Interspersed with all these pursuits of punchlines were talking head segments that made me long for the days of The Bernie Mac Show, which knew how to make segments like this sing. These segments weren’t any more or less staged/scripted than the in-field ones, but the bright lights of the studio made me think little other than, “Maybe high-definition wasn’t such a great invention after all.” These jokes didn’t actively engage the topic at hand so much as derisively put it down, again making the very notion that this was an intellectual endeavor a complete mockery.

Then again, had the point of the show been, “Look, there’s book learning, and then there’s REAL learning,” then such an antipathy towards the show’s subject matter might have made some sense. If Larry didn’t strive to increase his knowledge base but simply prove that certain people have too much useless information in their head, that could have been something. But to introduce a topic like “etiquette” and learn little beyond the word’s meaning in French means that maybe a television show isn’t the best forum for such a project. It’s not that he couldn’t have learned about the topic in more depth. He just didn’t seem to want to do so.

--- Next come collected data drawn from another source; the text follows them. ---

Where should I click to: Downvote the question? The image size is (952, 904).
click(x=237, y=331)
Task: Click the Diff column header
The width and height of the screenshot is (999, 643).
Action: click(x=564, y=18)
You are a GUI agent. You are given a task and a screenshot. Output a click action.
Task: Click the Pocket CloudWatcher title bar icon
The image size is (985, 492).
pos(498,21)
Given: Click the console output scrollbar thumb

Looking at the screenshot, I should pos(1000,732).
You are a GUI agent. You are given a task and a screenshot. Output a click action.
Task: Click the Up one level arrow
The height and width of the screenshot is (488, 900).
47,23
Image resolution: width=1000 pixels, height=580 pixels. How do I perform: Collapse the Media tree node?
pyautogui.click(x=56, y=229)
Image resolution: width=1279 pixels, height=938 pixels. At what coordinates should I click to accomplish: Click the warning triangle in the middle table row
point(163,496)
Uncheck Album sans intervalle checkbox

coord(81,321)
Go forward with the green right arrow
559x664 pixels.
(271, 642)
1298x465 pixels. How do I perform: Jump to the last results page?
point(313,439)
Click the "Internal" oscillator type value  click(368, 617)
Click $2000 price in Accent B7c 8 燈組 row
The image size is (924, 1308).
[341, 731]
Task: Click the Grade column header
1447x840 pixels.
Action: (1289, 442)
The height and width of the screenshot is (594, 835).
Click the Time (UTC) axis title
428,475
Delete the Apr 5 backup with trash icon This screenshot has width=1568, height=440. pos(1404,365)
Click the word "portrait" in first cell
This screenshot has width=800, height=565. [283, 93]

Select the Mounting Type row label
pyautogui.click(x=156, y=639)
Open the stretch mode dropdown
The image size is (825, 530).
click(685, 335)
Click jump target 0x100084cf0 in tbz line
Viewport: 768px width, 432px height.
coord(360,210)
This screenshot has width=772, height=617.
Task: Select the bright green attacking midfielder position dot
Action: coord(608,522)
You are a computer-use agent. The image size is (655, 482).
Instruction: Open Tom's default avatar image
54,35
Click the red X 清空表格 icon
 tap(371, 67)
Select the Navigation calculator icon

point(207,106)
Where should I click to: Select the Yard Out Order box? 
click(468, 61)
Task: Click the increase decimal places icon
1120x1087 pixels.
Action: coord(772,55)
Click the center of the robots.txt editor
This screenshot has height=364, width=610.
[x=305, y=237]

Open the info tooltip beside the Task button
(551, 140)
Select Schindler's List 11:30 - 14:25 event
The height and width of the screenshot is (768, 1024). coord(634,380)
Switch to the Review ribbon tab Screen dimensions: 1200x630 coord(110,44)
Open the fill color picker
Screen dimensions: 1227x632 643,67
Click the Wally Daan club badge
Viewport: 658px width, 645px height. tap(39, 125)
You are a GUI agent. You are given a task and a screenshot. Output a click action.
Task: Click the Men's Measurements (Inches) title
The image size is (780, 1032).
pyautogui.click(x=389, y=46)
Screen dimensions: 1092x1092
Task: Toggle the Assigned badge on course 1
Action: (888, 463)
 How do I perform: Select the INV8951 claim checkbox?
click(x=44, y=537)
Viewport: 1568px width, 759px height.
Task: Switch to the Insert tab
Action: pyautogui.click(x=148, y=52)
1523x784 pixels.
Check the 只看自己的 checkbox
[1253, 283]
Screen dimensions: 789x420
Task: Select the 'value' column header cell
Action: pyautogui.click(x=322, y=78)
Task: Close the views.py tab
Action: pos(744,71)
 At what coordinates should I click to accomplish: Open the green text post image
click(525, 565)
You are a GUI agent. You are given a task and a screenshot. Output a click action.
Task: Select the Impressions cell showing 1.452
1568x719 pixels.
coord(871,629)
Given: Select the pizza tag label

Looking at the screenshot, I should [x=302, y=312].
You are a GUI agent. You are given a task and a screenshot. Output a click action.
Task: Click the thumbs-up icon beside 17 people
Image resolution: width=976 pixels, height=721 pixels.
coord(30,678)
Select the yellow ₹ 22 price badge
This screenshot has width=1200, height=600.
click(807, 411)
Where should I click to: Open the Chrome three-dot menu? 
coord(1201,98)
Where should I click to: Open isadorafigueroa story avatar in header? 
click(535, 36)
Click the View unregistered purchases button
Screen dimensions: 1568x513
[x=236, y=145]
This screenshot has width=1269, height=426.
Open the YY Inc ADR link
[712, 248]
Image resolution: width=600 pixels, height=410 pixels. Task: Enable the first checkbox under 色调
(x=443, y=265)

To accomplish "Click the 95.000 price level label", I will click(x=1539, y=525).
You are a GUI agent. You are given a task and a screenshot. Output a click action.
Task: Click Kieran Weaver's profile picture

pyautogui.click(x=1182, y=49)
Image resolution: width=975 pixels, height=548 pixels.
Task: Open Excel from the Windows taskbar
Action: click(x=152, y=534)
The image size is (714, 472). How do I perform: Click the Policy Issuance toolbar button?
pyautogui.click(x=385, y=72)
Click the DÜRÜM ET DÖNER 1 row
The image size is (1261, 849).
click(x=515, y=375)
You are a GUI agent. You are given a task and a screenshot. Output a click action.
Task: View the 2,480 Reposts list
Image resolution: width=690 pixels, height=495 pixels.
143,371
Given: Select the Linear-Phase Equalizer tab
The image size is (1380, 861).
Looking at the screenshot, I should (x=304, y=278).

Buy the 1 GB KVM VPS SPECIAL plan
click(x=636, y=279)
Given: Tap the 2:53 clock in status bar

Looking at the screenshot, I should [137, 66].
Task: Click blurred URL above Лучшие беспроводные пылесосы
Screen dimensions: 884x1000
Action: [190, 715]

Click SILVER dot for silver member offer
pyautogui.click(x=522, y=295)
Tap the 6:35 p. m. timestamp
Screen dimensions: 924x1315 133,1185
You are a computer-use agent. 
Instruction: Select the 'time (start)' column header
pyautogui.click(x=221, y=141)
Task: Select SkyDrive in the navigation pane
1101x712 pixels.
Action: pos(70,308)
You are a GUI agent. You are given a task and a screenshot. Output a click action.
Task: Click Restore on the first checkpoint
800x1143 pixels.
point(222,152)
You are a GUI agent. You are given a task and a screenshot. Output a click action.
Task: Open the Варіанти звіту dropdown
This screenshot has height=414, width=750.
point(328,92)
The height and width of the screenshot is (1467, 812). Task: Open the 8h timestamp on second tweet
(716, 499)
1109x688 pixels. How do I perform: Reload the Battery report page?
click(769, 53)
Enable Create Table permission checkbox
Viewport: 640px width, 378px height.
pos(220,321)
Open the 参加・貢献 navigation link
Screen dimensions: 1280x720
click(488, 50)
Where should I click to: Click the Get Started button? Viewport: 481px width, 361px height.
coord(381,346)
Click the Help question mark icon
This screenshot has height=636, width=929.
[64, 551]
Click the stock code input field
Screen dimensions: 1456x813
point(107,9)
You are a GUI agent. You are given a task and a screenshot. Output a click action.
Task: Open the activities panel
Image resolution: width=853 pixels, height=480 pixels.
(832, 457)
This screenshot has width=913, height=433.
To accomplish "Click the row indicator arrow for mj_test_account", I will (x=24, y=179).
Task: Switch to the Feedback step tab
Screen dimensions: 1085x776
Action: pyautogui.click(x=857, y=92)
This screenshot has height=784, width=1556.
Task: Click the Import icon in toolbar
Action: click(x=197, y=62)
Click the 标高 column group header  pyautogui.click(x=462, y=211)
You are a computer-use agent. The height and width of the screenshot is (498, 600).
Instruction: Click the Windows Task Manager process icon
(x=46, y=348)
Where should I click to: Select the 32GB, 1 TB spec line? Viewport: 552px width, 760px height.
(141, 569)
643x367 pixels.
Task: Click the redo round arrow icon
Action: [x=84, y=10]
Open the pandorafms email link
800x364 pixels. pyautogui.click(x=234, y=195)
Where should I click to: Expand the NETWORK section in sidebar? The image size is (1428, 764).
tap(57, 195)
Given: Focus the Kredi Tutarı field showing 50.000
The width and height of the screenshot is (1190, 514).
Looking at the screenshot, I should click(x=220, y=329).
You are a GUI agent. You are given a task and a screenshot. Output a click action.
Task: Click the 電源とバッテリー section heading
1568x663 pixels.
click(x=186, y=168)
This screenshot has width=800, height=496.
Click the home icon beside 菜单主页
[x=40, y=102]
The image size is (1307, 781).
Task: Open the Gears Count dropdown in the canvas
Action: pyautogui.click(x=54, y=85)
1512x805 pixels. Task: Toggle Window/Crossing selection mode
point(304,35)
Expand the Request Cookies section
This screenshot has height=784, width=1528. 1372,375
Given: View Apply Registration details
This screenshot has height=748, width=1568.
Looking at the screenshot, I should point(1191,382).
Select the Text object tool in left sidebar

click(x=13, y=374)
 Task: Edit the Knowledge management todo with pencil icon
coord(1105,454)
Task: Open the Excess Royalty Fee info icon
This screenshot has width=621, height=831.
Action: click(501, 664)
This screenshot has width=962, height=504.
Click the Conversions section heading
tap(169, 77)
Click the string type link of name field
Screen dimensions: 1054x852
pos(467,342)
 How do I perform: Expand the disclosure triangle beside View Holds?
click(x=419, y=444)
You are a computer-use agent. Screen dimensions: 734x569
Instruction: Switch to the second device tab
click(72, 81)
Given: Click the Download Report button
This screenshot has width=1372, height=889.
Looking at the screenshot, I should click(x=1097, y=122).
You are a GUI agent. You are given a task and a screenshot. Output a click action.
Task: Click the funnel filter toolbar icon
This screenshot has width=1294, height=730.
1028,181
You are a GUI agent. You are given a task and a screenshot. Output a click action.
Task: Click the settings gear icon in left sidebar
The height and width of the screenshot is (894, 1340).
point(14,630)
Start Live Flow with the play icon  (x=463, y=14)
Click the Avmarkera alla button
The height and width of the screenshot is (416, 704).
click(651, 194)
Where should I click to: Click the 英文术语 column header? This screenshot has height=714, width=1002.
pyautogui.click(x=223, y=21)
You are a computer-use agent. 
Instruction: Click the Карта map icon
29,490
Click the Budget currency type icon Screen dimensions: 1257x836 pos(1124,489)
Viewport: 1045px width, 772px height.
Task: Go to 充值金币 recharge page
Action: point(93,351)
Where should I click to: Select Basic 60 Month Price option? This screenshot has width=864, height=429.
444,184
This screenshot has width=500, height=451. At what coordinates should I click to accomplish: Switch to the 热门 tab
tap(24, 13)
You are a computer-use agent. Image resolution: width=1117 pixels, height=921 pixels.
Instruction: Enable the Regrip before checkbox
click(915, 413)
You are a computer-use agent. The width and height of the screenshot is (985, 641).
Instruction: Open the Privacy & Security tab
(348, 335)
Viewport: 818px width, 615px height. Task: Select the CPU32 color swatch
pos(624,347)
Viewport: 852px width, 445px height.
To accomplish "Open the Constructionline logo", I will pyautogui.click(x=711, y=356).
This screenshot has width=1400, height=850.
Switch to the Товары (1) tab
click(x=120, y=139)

Or, perhaps, he’s playing a character that doesn’t want to do so. Again, since I’m not a Larry the Cable Guy expert, I don’t know where to draw the line here. I don’t know if he’s amping up his natural persona or slipping into a character during this series. But if he tried to play a dumb redneck in order to lure Emily Post’s offspring into coming off badly, then he didn’t do his job. If he tried to overcome his culturally perceived persona in order to broaden people’s minds about who “Larry The Cable Guy” is, then he didn’t do his job. But if he tried to do the easiest thing possible—take his stand-up show on the road with the goal of making himself, not a small yet potentially fascinating section of American history, the subject of each segment—then he TOTALLY did his job.

Stray observations:

  • Typical talking head jabber: “These dudes was hillbilly Einsteins!” Also, armpit fart noises. I need some moonshine myself at this point.
  • The one time I laughed: when he told a headband-wearing denizen of Burlington, VT that he loved her in Flashdance. Unscripted, unplanned, and actually witty. Felt like a cool breeze.
  • Each time those frogs desperately tried to leap away to freedom, I kept imagining them looking at Larry the Cable Guy as a pasty, goateed version of Cthulhu.
  • “I shoulda been a history teacher!” The fact that I can’t read this as sarcasm will haunt my dreams for weeks.